Collected data entries
--- START ---

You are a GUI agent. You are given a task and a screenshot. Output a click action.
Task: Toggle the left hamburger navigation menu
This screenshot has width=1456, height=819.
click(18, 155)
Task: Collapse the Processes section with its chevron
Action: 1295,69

--- END ---

What is required
The entries above, copied exactly, form the whole answer.

Task response
You are a GUI agent. You are given a task and a screenshot. Output a click action.
Task: Toggle the left hamburger navigation menu
This screenshot has width=1456, height=819.
click(18, 155)
Task: Collapse the Processes section with its chevron
Action: 1295,69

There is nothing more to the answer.